BEGIN Input

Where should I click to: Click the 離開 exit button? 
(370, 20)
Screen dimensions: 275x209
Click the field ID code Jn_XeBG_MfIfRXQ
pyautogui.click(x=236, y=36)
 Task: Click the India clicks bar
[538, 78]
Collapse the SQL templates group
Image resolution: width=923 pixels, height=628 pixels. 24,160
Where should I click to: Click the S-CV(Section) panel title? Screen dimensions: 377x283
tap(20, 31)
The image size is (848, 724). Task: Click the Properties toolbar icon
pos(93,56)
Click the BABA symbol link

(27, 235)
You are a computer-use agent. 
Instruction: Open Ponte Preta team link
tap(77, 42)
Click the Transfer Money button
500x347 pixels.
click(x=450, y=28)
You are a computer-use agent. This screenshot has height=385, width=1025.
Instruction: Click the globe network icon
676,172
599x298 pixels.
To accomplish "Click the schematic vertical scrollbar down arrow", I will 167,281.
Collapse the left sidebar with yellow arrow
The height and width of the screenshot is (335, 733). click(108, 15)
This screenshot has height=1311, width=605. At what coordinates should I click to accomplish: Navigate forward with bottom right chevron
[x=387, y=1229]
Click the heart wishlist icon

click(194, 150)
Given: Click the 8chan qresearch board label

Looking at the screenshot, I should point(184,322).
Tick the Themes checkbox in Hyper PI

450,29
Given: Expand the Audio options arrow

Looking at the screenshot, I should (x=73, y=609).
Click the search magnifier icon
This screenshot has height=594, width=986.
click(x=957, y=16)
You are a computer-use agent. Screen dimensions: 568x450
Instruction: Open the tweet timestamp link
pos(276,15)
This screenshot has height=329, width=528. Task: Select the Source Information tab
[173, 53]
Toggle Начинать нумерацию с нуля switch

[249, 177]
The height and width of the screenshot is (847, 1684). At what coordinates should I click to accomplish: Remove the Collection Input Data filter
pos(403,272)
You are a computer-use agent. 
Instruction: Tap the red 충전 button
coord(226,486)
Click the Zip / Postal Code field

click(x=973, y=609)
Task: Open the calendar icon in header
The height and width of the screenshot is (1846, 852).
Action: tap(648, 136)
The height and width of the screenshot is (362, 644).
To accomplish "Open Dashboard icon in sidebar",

END Input

◆ **Activity**: The material shown above must be written out again in full, exactly as it reads.

◆ **Answer**:
Where should I click to: Click the 離開 exit button? 
(370, 20)
Screen dimensions: 275x209
Click the field ID code Jn_XeBG_MfIfRXQ
pyautogui.click(x=236, y=36)
 Task: Click the India clicks bar
[538, 78]
Collapse the SQL templates group
Image resolution: width=923 pixels, height=628 pixels. 24,160
Where should I click to: Click the S-CV(Section) panel title? Screen dimensions: 377x283
tap(20, 31)
The image size is (848, 724). Task: Click the Properties toolbar icon
pos(93,56)
Click the BABA symbol link

(27, 235)
You are a computer-use agent. 
Instruction: Open Ponte Preta team link
tap(77, 42)
Click the Transfer Money button
500x347 pixels.
click(x=450, y=28)
You are a computer-use agent. This screenshot has height=385, width=1025.
Instruction: Click the globe network icon
676,172
599x298 pixels.
To accomplish "Click the schematic vertical scrollbar down arrow", I will 167,281.
Collapse the left sidebar with yellow arrow
The height and width of the screenshot is (335, 733). click(108, 15)
This screenshot has height=1311, width=605. At what coordinates should I click to accomplish: Navigate forward with bottom right chevron
[x=387, y=1229]
Click the heart wishlist icon

click(194, 150)
Given: Click the 8chan qresearch board label

Looking at the screenshot, I should point(184,322).
Tick the Themes checkbox in Hyper PI

450,29
Given: Expand the Audio options arrow

Looking at the screenshot, I should (x=73, y=609).
Click the search magnifier icon
This screenshot has height=594, width=986.
click(x=957, y=16)
You are a computer-use agent. Screen dimensions: 568x450
Instruction: Open the tweet timestamp link
pos(276,15)
This screenshot has height=329, width=528. Task: Select the Source Information tab
[173, 53]
Toggle Начинать нумерацию с нуля switch

[249, 177]
The height and width of the screenshot is (847, 1684). At what coordinates should I click to accomplish: Remove the Collection Input Data filter
pos(403,272)
You are a computer-use agent. 
Instruction: Tap the red 충전 button
coord(226,486)
Click the Zip / Postal Code field

click(x=973, y=609)
Task: Open the calendar icon in header
The height and width of the screenshot is (1846, 852).
Action: tap(648, 136)
The height and width of the screenshot is (362, 644).
To accomplish "Open Dashboard icon in sidebar",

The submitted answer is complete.